**What is required**. Pictures are to be left out; otherwise, copy exactly the lines from the line containing "Click the Back button" through the end of the data.

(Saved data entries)
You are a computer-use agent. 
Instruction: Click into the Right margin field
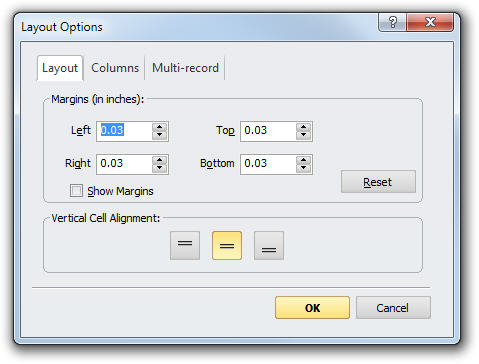(x=125, y=164)
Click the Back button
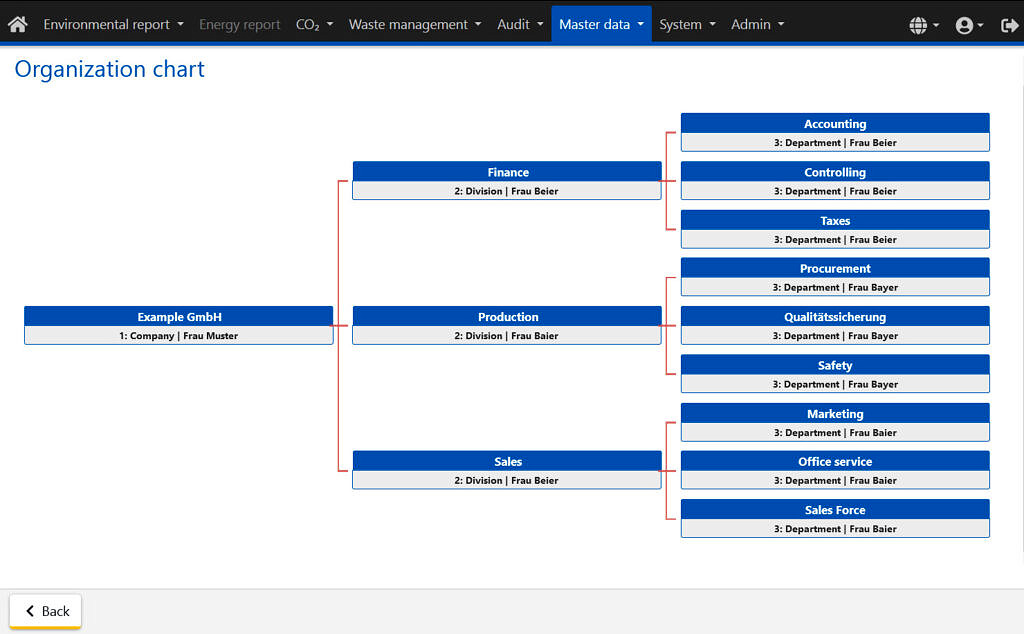 [x=46, y=611]
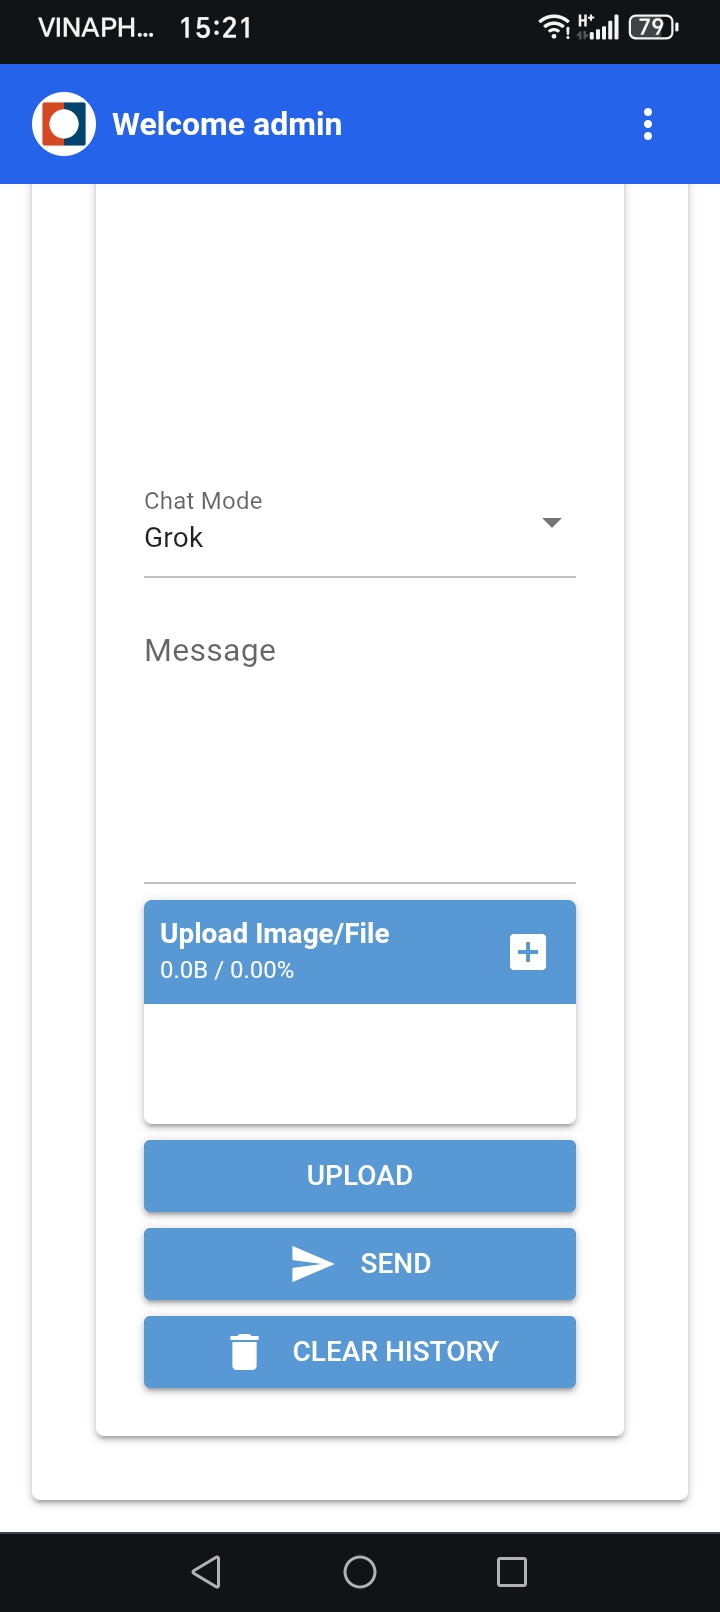Open the three-dot overflow menu
The image size is (720, 1612).
pos(648,124)
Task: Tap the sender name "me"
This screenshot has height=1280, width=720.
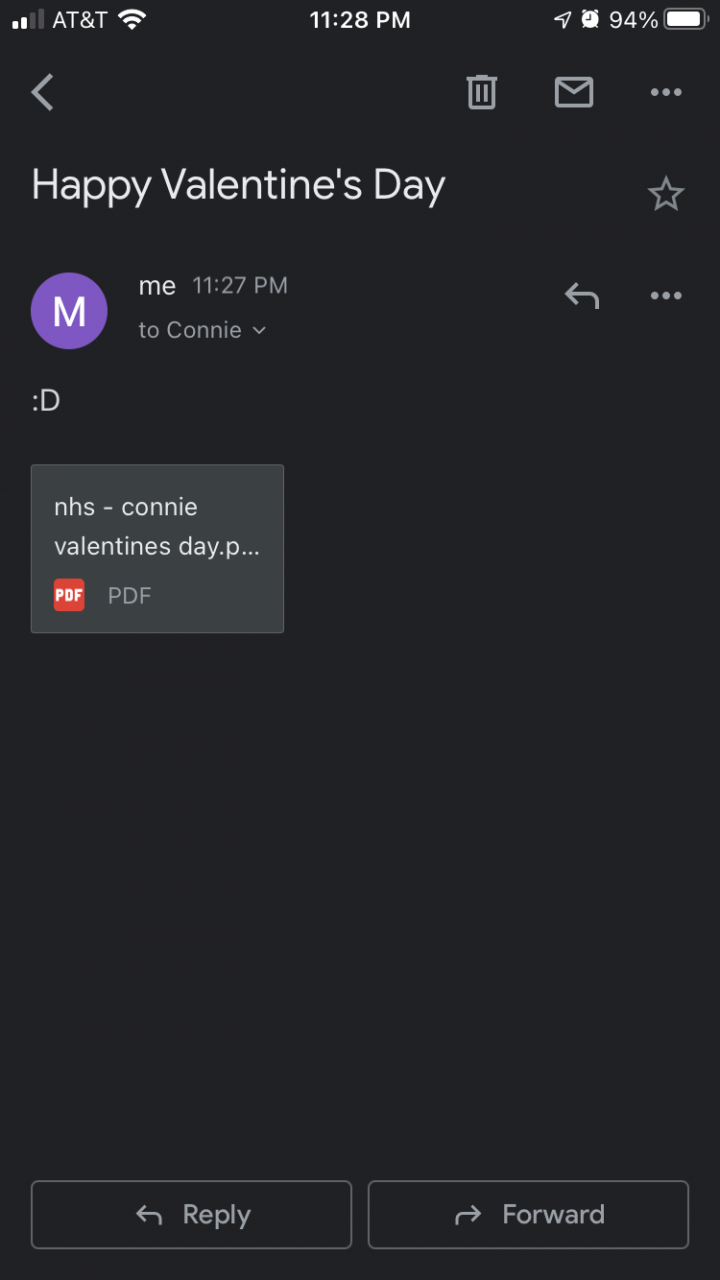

**Result of the task**.
Click the Back button
 [x=46, y=611]
Open the three-dot overflow menu
The image size is (720, 1612).
pos(648,124)
Task: Tap the sender name "me"
This screenshot has height=1280, width=720.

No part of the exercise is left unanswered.